Jealous, but not really....

I am jealous, but not really. In fact excited. So what’s this all about a cow (coo in Scotland.)

A coo.

The Wifey, She who must be Obeyed, The Boss, Teach, Run for the Hills, Mrs Cobley, Mrs C, Yeah Baby, and a variety of other names went out for a walk last night after school. Above Tobermory is a track into the countryside where there is a radio mast. She drove up there, parked, and walked, and what photos she sent, what photos.

I was jealous because I was not there with Claire, who I miss a lot, whilst bathed in miserable weather in Dukinfield, and suffering from this infernal cold and cough. But after a great sleep having taken a Lemsip I feel more sprightly this morning and have not hacked a cough out and fingers crossed. So jealously pivoted to excitement at knowing that my new home is not that far away.
· · · · · · ·
Exercise A ▸ In the Tobermory blog post, what did the writer take before a great night's sleep?
Exercise B ▸ Carry on the Tobermory blog post from its final sentence.
The material that comes after this plays no part in the work here.

Data provided ▸
· · · · · · ·
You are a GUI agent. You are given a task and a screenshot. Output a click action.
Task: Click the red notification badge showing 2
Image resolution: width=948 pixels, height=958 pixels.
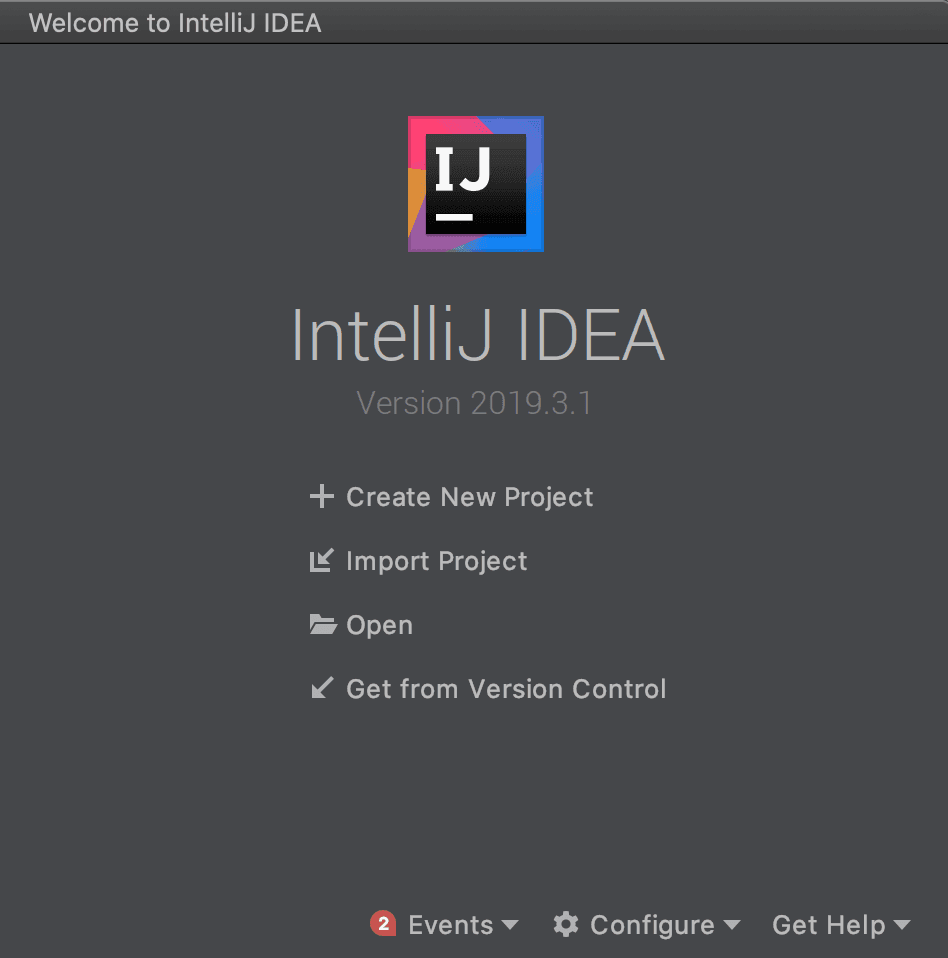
· · · · · · ·
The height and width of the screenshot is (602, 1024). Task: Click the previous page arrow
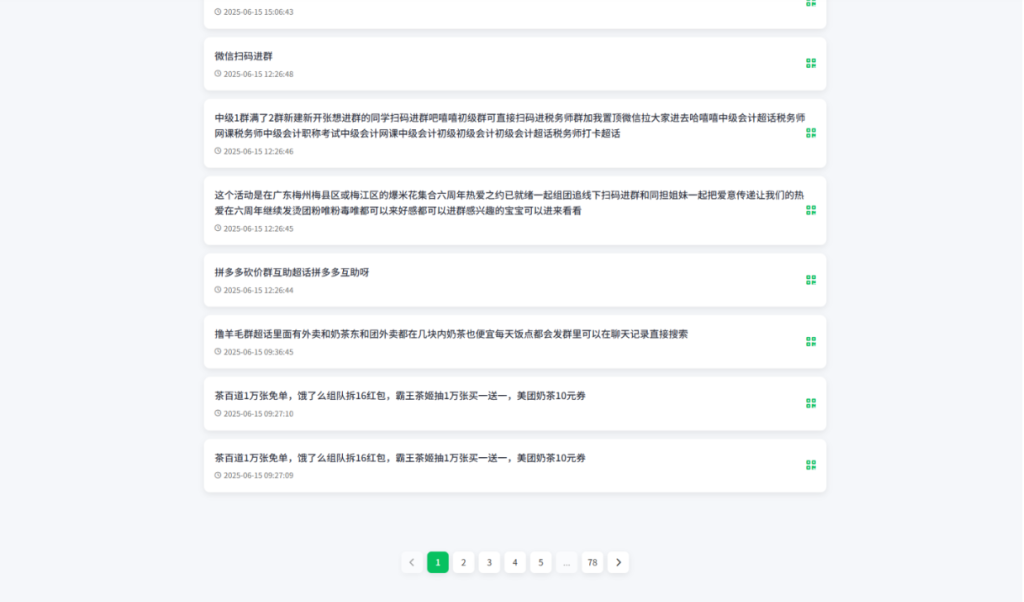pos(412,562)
· · · · · · ·
Task output A ▸ A Lemsip.

Task output B ▸
This last photo really sums up living on Mull and Claire must have been very near Ardmore Bay to the north of Tobermory looking across the sea to Ardnamurchan Peninsular on the mainland. Just stunning, with plenty of hills (Munros) to explore.

Today is a mixed one with two hours volunteering over lunchtime with OCD Action as I help facilitate a general OCD support group. Then after that I’m working on myself with some CBT for my own OCD via Silvercloud, and will soon also receive some one to one sessions via Oldham Talking Therapies, for which I am grateful. And I am certainly grateful for the NHS and always have been for what it does and continues to do. So it is with sadness that I see it creak and groan to the extent that it does with such damage riven through it by the failed private policies of the Conservatives. I am not saying Labour will have the solutions, but we can only hope.

And I will be one of the lucky ones who has been able to pay for private health needs, has received work medical insurance, and benefited from NHS services. And will receive just as much and more in a more sparsely populated area and probably better funded service in Argyll and Bute.